Per il gip, che ha dato ai pm Alberto Galanti e Carlo Villani altri 8 mesi di tempo per effettuare nuovi accertamenti, “dagli atti acquisiti emerge che l’area di Malagrotta è sede di molteplici attività antropiche – è detto nel provvedimento di opposizione alla archiviazione – che diverse sono le fonti di inquinamento e che le morti o le lesioni derivate alle persone residenti o svolgenti attività lavorativa nell’area potrebbero scaturire non solo dalla contaminazione dei terreni e delle falde acquifere circostanti“. Per il giudice è quindi necessario “accertare se attualmente vi siano delle significative divergenze tra l’area di interesse per le indagini (Malagrotta ndr.) e le altre zone della città” per quanto riguarda il tasso di mortalità. L’attività di indagine era stata avviata nel 2012 alla luce di denunce presentate dai parenti di quattro persone morte di tumore tra il 2008 e il 2010. L’attività istruttoria si è, quindi, allargata ad altri casi legati a disturbi disfunzionali alla tiroide, problemi cardiocircolatori e respiratori. La discarica è chiusa da quattro anni.

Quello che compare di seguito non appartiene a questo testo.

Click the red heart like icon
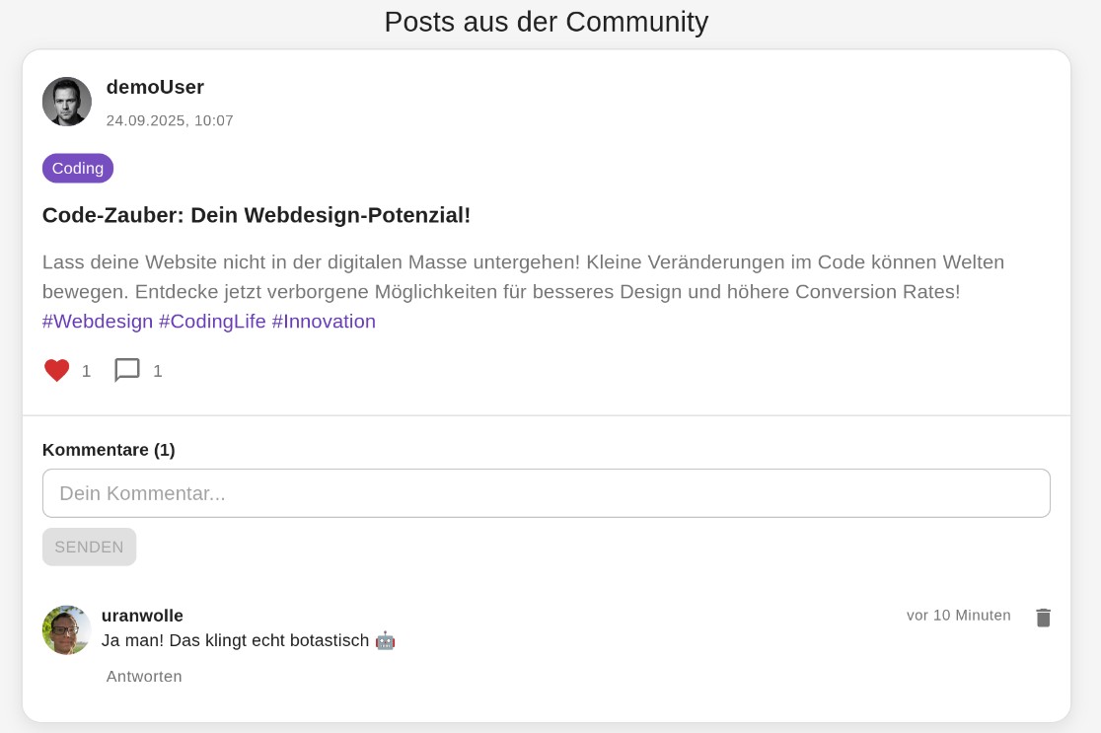The width and height of the screenshot is (1101, 733). 57,371
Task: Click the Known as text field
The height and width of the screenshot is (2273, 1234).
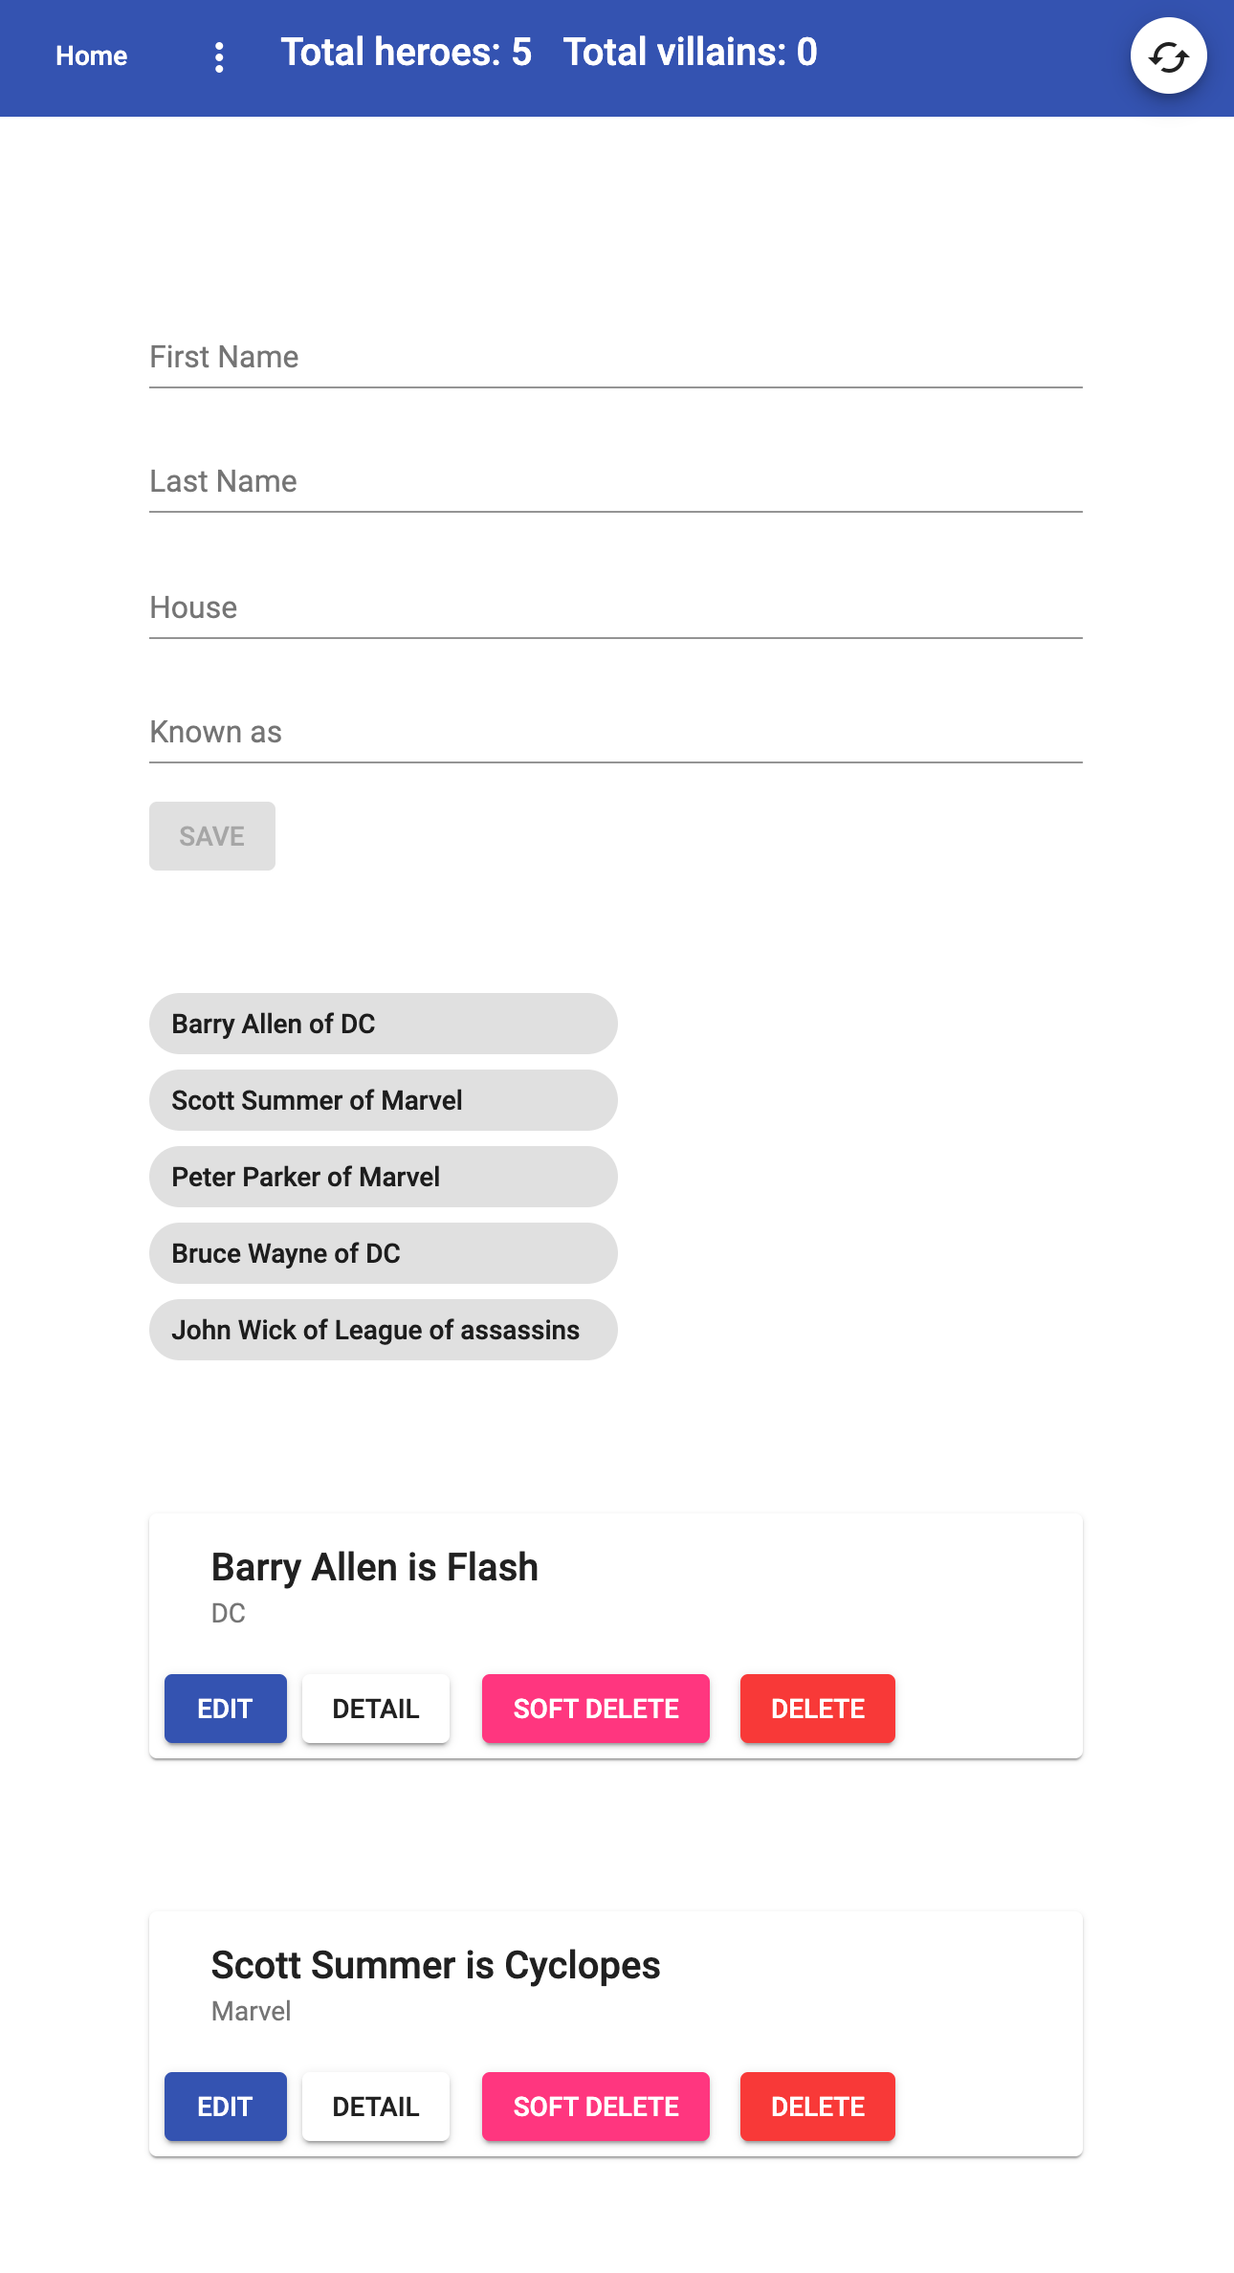Action: 616,733
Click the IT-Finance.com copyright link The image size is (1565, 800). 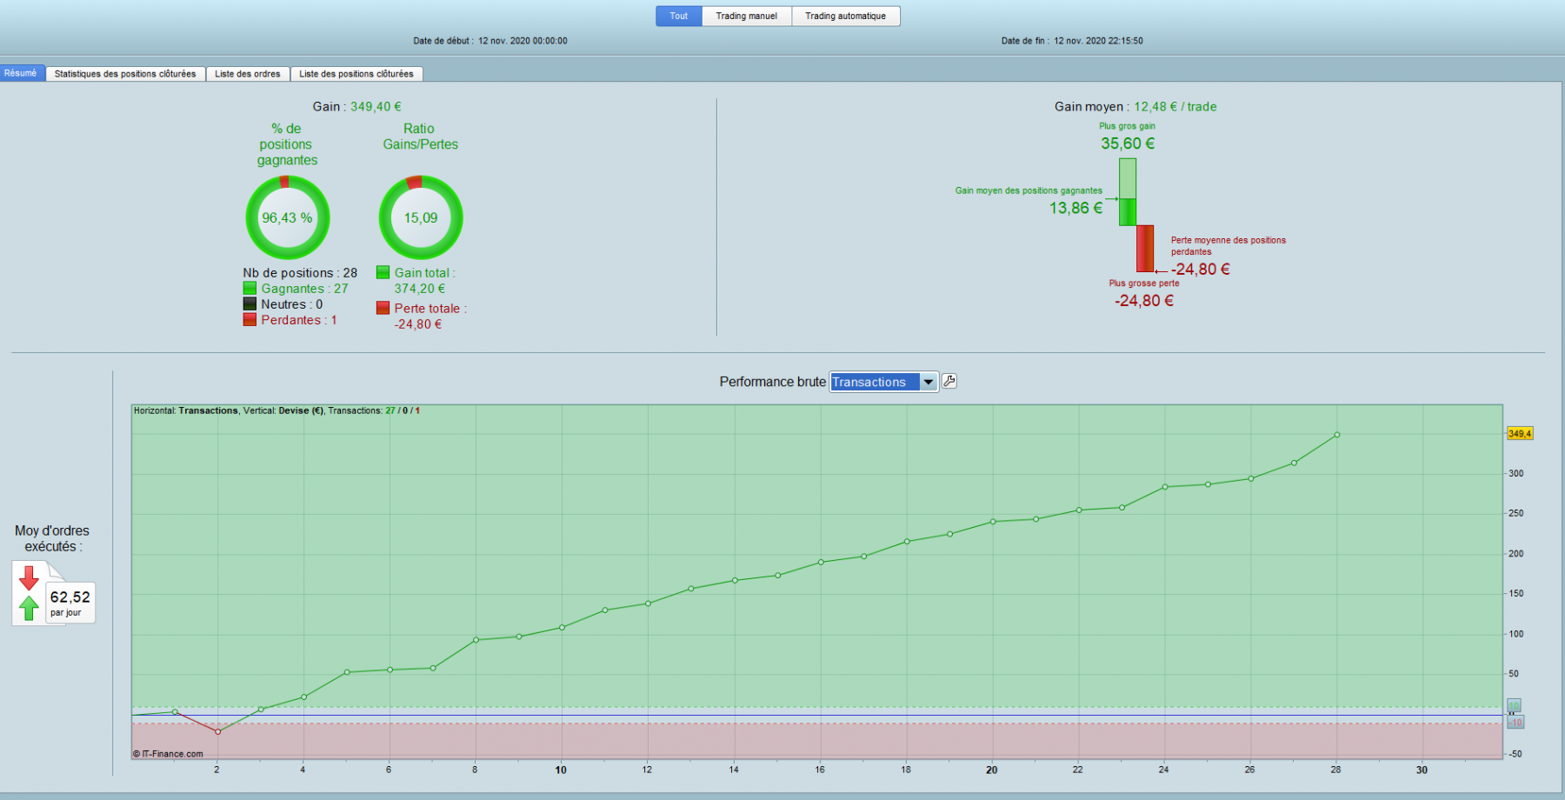(168, 754)
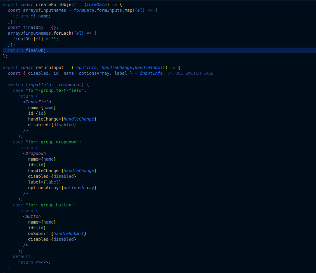Screen dimensions: 316x273
Task: Click the createFormObject function name
Action: (x=56, y=5)
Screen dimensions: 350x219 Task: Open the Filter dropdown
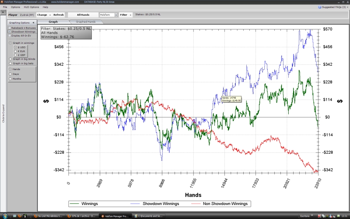(126, 15)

Tre mesi fa invece era stata pronunciata la requisitoria nell’ambito del processo che portò all’arresto nel 2014 proprio di Cerroni. Per l’imprenditore l’accusa ha chiesto sei anni per associazione a delinquere finalizzata al traffico dei rifiuti. “Le infiltrazioni del gruppo gestito da Manlio Cerroni arrivavano ovunque”, secondo l’accusa. “Lui determinava l’emergenza rifiuti e lui si proponeva come unica soluzione ad essa. Omertà, controllo di territorio e istituzioni erano funzionali a mantenere il potere del gruppo”.